╭──

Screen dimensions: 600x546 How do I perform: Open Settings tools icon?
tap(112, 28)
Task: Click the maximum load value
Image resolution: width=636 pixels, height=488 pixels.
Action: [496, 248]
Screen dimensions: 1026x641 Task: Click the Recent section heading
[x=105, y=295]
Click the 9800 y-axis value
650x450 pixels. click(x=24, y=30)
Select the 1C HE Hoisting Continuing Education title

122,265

╰──

## DIRECTIONS FOR THIS TASK
Write the lines out again exactly, from the one containing "Screen dimensions: 1026x641" through the last line of the records, and include no other lines.

## TASK RESULT
Screen dimensions: 1026x641 Task: Click the Recent section heading
[x=105, y=295]
Click the 9800 y-axis value
650x450 pixels. click(x=24, y=30)
Select the 1C HE Hoisting Continuing Education title

122,265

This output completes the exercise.